Realty firms say they are trying to do things differently in a more challenging, post-downturn scenario, where the right pricing and apt projects are key to good sales.
The pan-India strategy of Gurgaon-based DLF, India’s largest realty firm by market value, is to build on acquired land, execute the projects fast and work on reduced profit margins, said a company executive.
The firm plans to launch residential projects in Chennai, Hyderabad, Kasauli and Goa in the coming year after recent launches in Kochi and Indore. These are in contrast with its township projects such as those in Bidadi in Karnataka or Dankuni in West Bengal from which it had to withdraw earlier this year because of the slowdown.
“We are doing large projects of 100 acres, etc., in cities such as Chennai but we are not depending on the government to acquire land,” the executive said. “The projects are being developed on land bought by DLF.”
When DLF withdrew from the Bidadi project, it blamed the state government for delaying land acquisition.
“A lot of developers are not looking at acquiring new land parcels in cities they are expanding into,” said Anshuman Magazine, managing director, CB Richard Ellis, a real estate consultancy. “Developers are building on land that they had already bought as their liquidity situation is improving.”
Mantri, chairman and managing director of Sunil Mantri Realty Ltd, which has 1,400 acres of land across India, agrees.
“Though we have the land, we will go slow and study the responses from each new project before launching a new one,” he said. The firm has earmarked Rs600 crore as initial investment for projects in Karnataka and Madhya Pradesh.

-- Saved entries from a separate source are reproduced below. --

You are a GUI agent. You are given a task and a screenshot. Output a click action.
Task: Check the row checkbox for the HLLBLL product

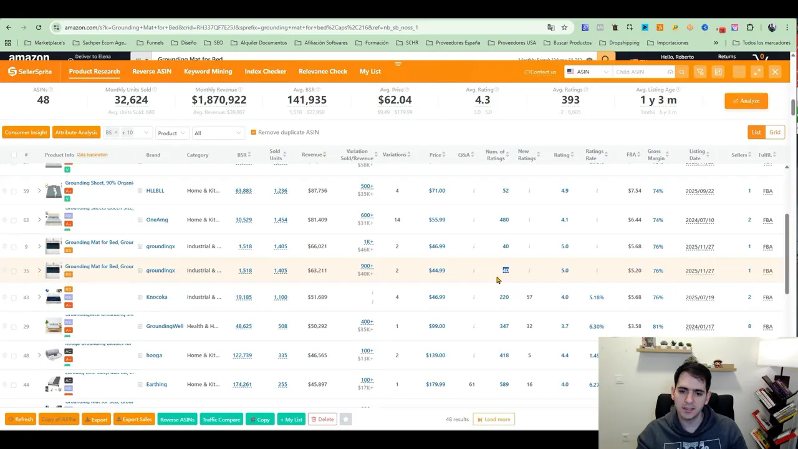pos(14,190)
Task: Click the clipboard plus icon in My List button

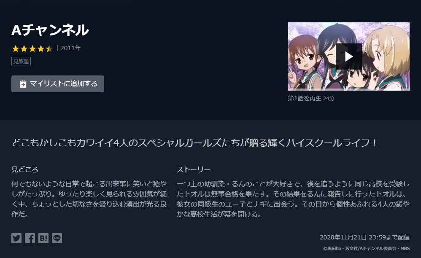Action: tap(23, 84)
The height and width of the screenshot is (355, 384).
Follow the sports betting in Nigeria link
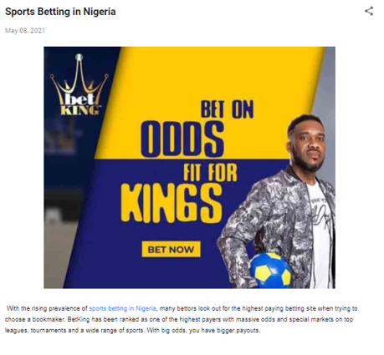122,308
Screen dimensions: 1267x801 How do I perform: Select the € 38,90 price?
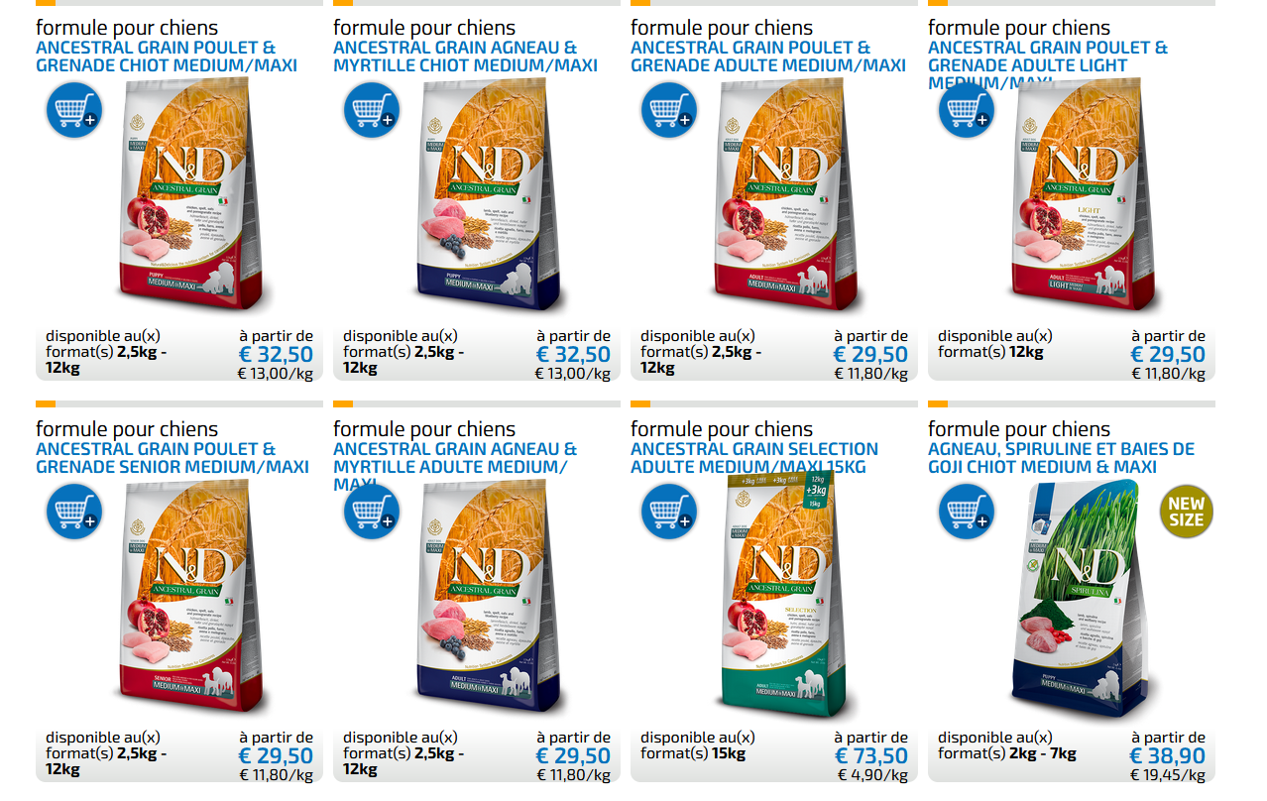click(1168, 756)
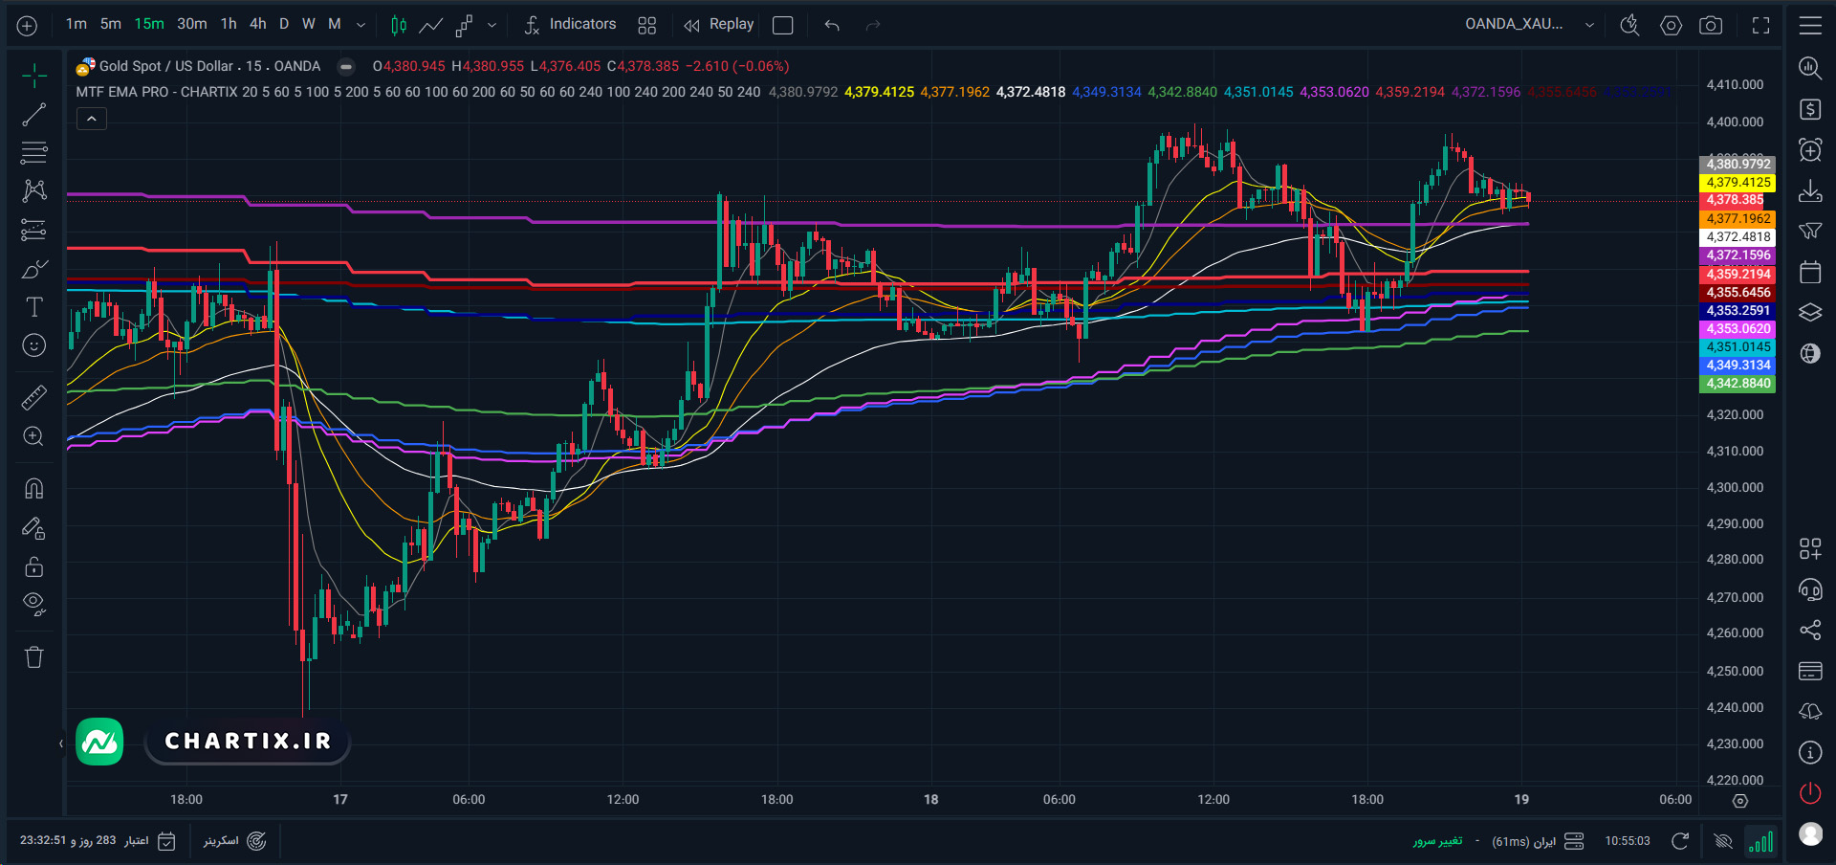
Task: Select the text annotation tool
Action: pyautogui.click(x=34, y=307)
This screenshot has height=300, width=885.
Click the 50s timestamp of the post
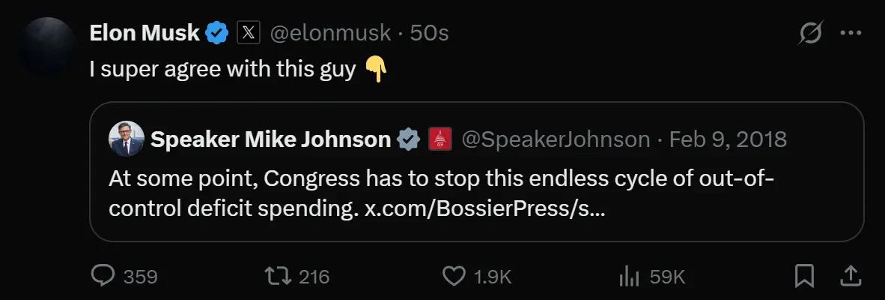point(429,33)
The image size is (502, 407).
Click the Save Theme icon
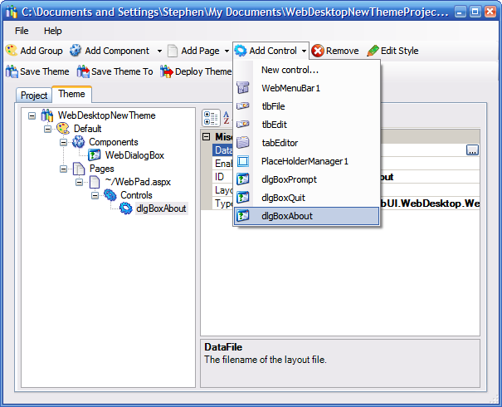point(12,71)
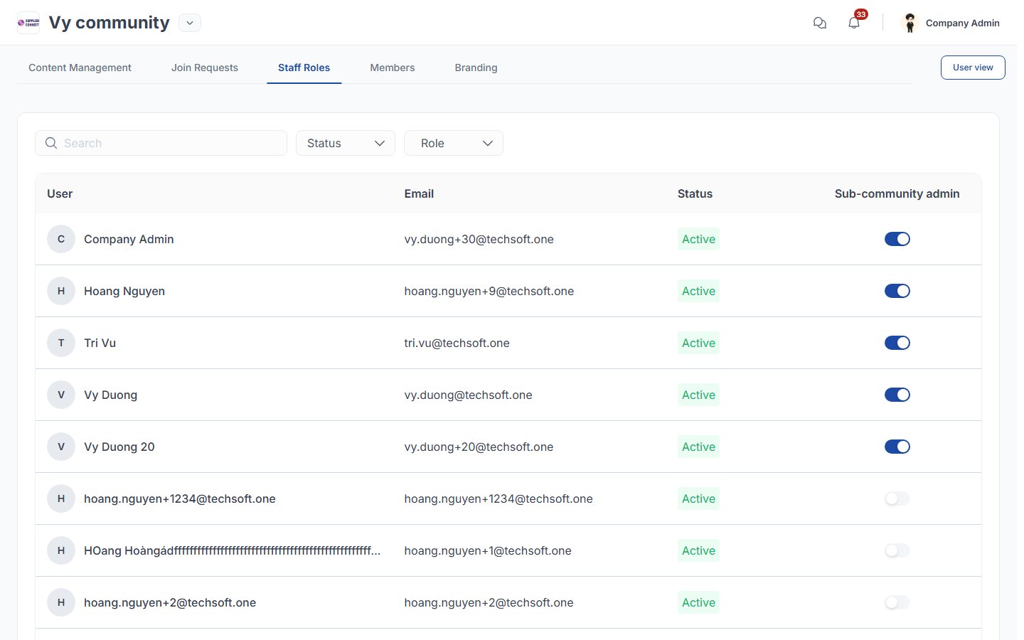Viewport: 1024px width, 640px height.
Task: Open notifications bell with 33 badge
Action: tap(855, 22)
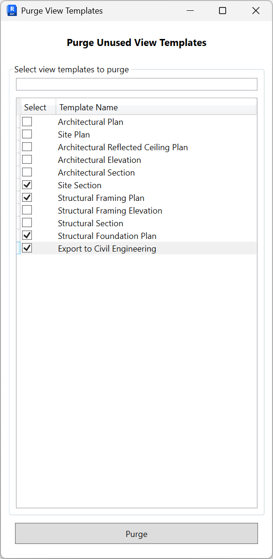This screenshot has height=559, width=273.
Task: Uncheck the Site Section checkbox
Action: [27, 184]
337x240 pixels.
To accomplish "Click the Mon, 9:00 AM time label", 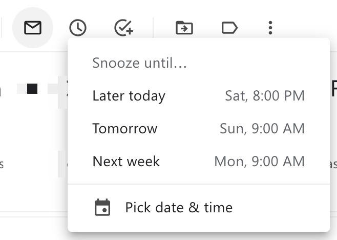I will pyautogui.click(x=260, y=161).
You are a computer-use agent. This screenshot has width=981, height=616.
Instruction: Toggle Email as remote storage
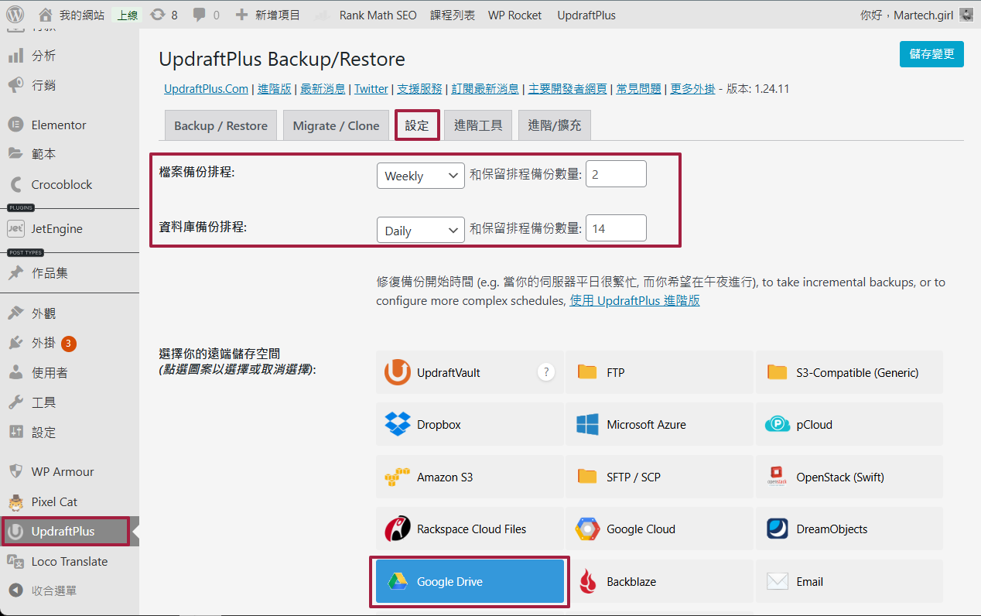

Hiranandani Upscale, which thrives on building large townships, is raising Rs800 crore through PE funds for multiple projects both in smaller cities such as Pune or growth corridors in tier I cities.
“Mumbai places constraints in terms of high rent and land value while Bangalore and Chennai have evolved as a suitable substitute,” said Neha Hiranandani, director, Hiranandani Upscale, which has projects in the three cities. “For us, this is a chance to expand into these markets and capture the opportunity.”
The affordable housing concept too has pushed developers out of familiar territories. Unitech, which bought land nationally in the last five-six years, has launched projects in Lucknow, Mumbai, Kolkata, Chennai, Bhopal, Rewari and Mohali in the past six months, several under its affordable housing brand Uni Homes.
Even for its recently launched premium project in Worli, south Mumbai, Unitech slashed rates by at least 30%. In a pre-launch aimed at investors, it sold nearly 150 out of about 300 apartments in the project within a month, analysts said. Unitech is focusing on developing its existing land parcels, said R. Nagaraju, general manager, corporate planning and strategy. But the risk in expanding into other cities is in setting up a large team in each region to undertake the projects with enough freedom to operate, he said.
Bangalore-based Puravankara Projects Ltd plans to go pan-India through its affordable housing subsidiary Provident Housing Ltd. Encouraged by recent project launches in Chennai and Bangalore, it’s now aiming for Kochi, Hyderabad and Coimbatore.
“These are early days and we first want to build in the southern cities because it’s a market we know and then venture beyond that, both in the west and east,” said Ravi Ramu, chief financial officer, Puravankara Projects.